Er war, auf seine Weise, immer ein Überzeugungstäter – zum Beispiel, als er schon in den fünfziger Jahren gegen den aufkeimenden „Verbands- und Wirtschaftsegoismus“ zu Felde zog. Das war damals geradezu ein Sakrileg. Aber er hat, ohnehin von jähem Temperament und ungebärdiger Wortwahl, selbst zur peinlichen Betroffenheit der eigenen Partei und Regierung, auch sonst kein Blatt vor den Mund genommen, besonders wenn es um die Hilfe für kinderreiche Familien ging. Dabei setzte er sich ein Denkmal, das inzwischen schon Generationen überdauert hat. „Ich habe den Wuermeling“: Das sagen noch heute, ohne Kenntnis des Ursprungs, junge Leute aus Familien mit mehr als zwei Kindern, wenn sie mit der Bahn zum halben Preis reisen können.

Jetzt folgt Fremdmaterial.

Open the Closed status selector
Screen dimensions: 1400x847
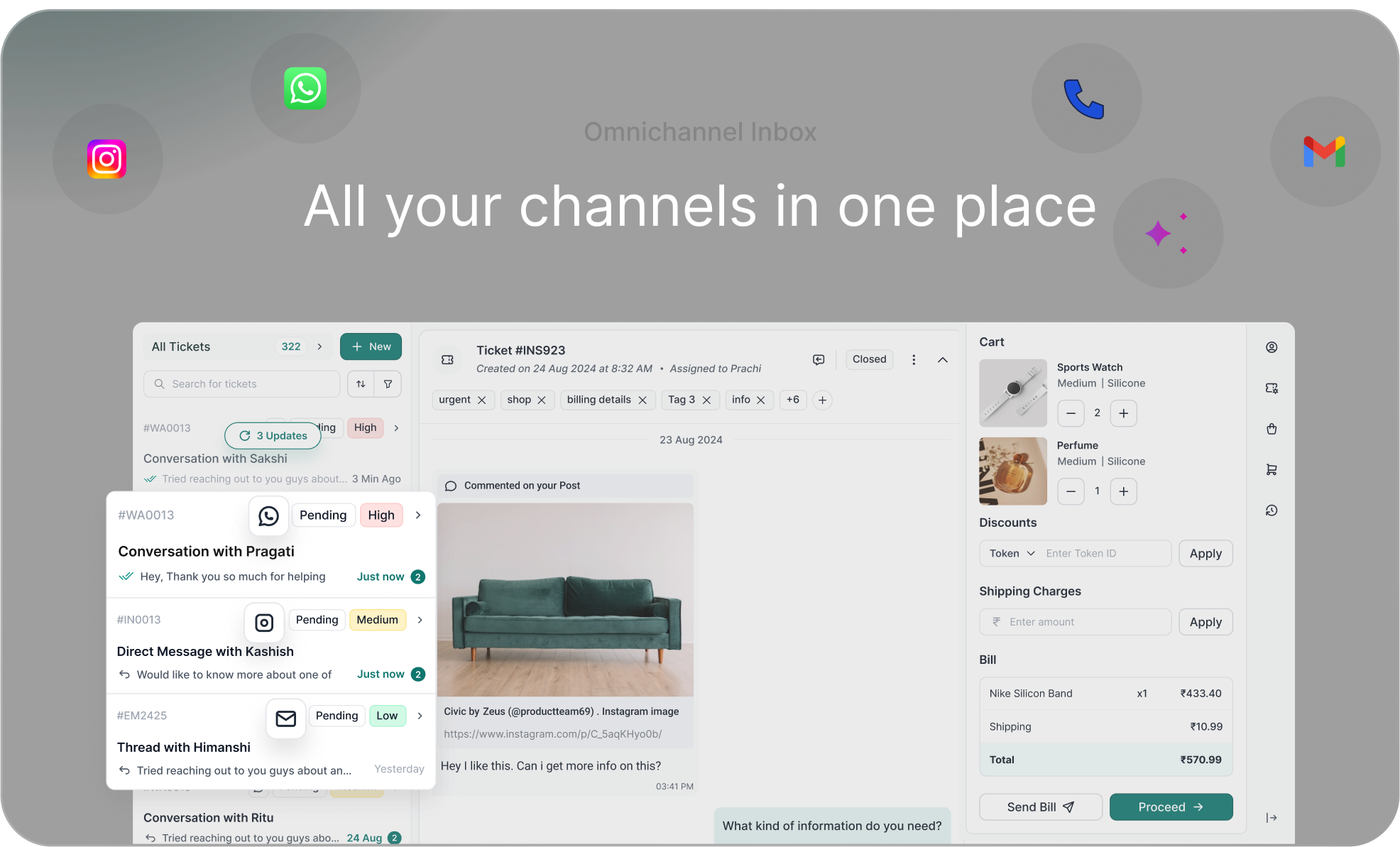tap(869, 359)
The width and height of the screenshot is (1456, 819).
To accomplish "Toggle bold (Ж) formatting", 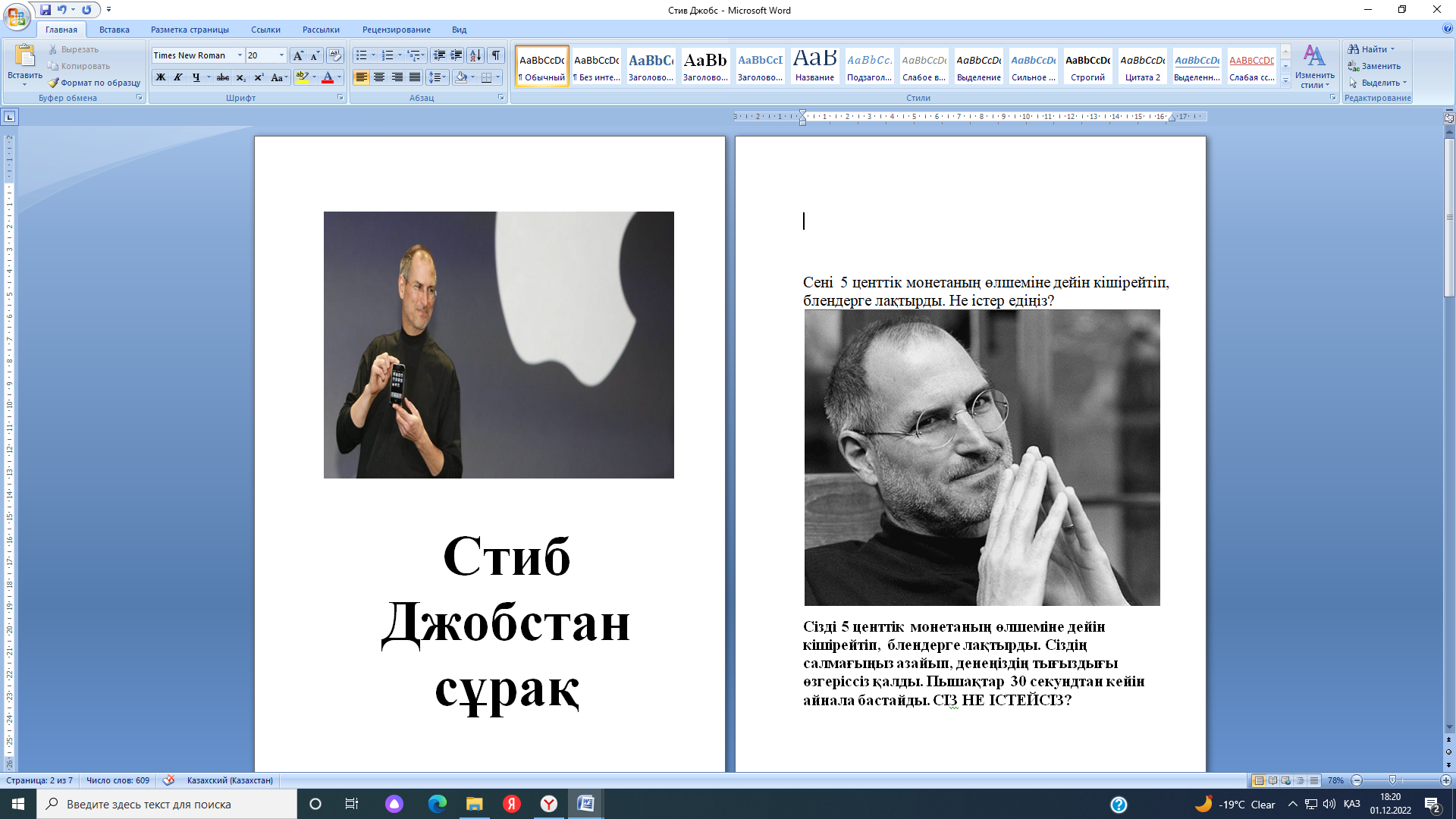I will [161, 77].
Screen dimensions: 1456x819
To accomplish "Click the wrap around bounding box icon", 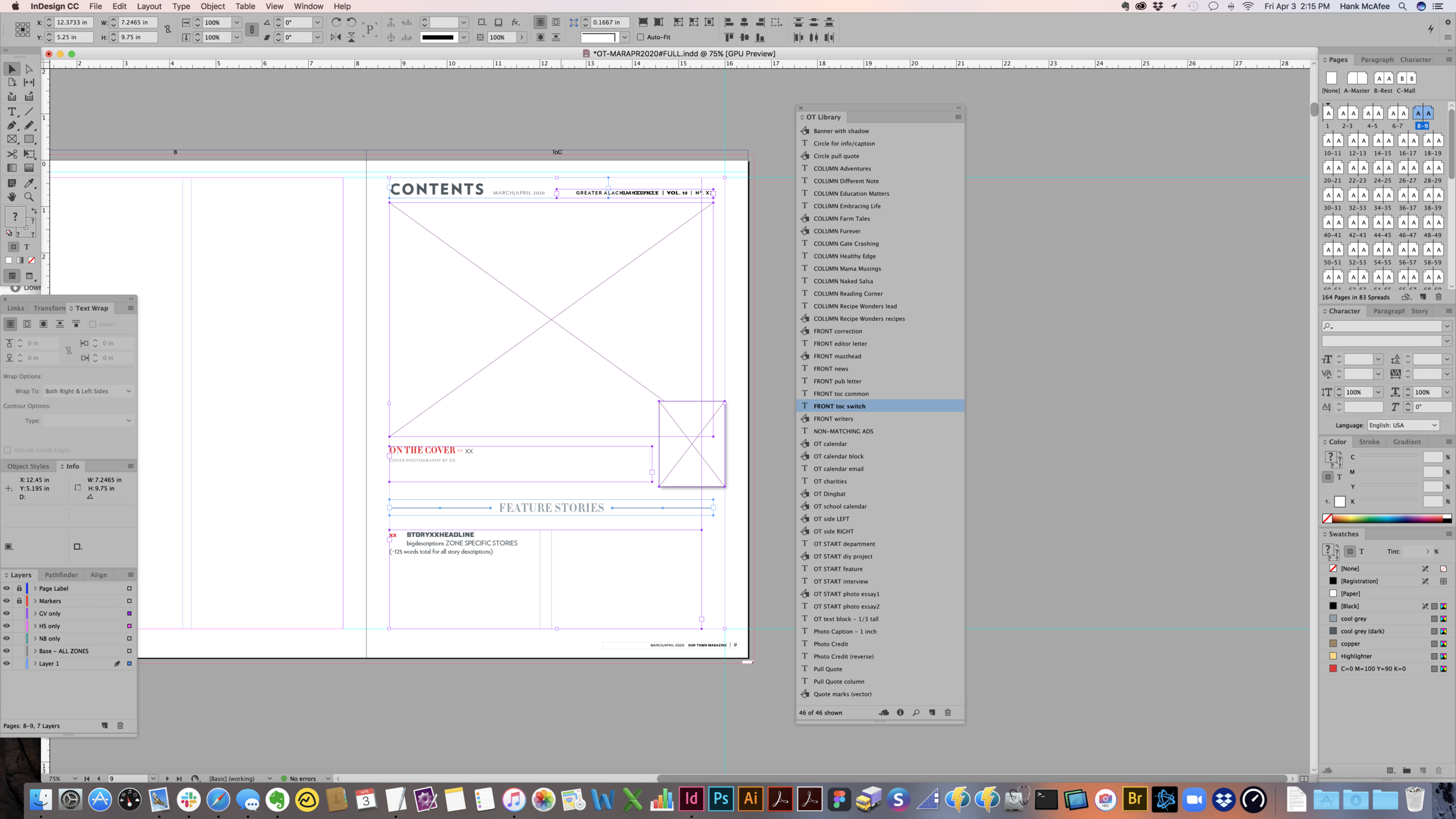I will click(27, 324).
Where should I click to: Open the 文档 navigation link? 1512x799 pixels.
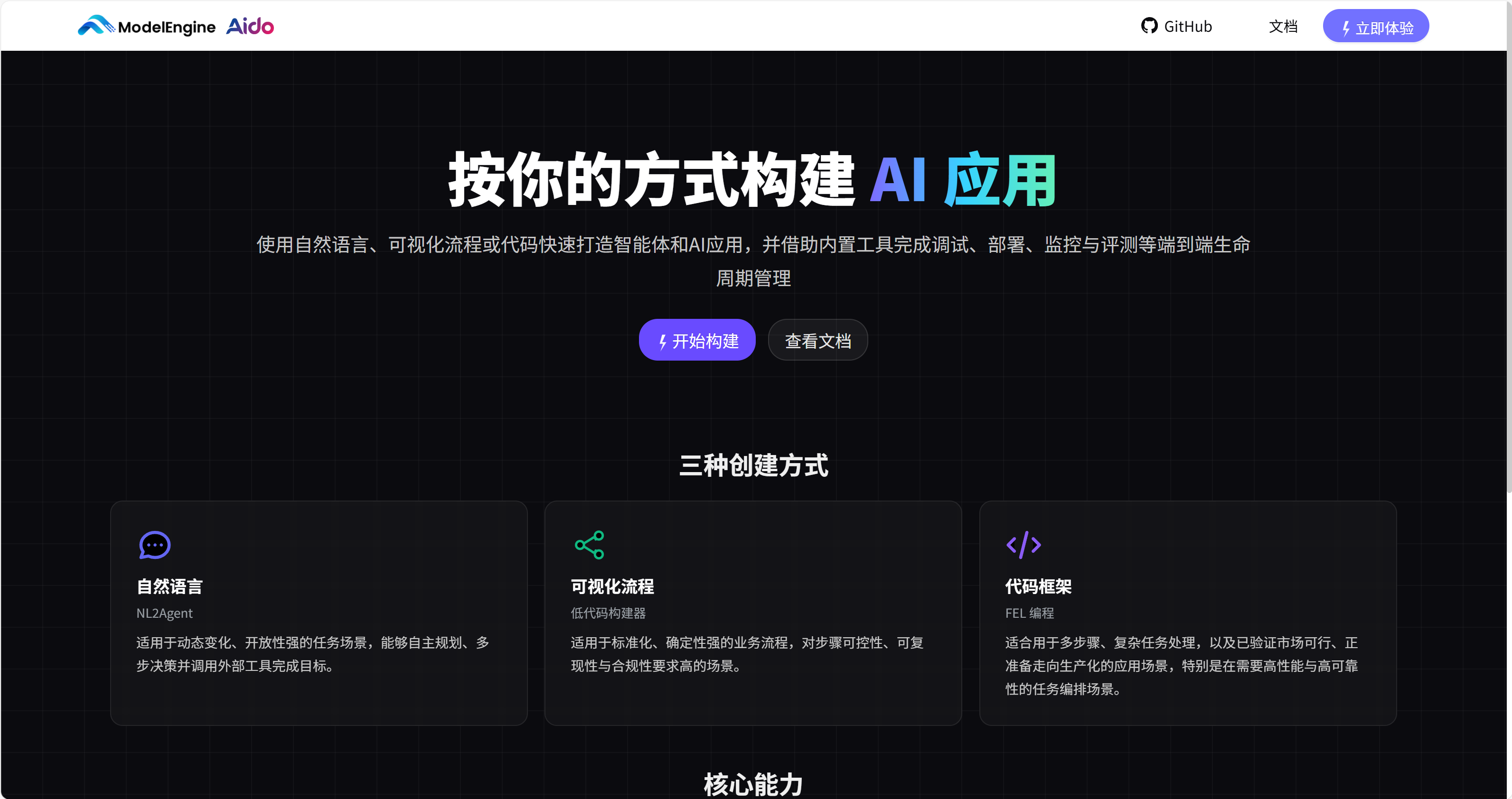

Zentrumswurzeln vom Vater her, katholisch und konservativ – damit ist Franz-Josef Wuermeling, 20 Jahre Bundestagsabgeordneter der CDU und ein Jahrzehnt in drei Adenauer-Kabinetten Familienminister, nur halb beschrieben. Seine Leidenschaft für die Familienpolitik hatte altväterliche Gründe, aber fortschrittliche Folgen. Am Freitag letzter Woche ist der Berliner Beamtensohn im Alter von 85 Jahren gestorben. cck.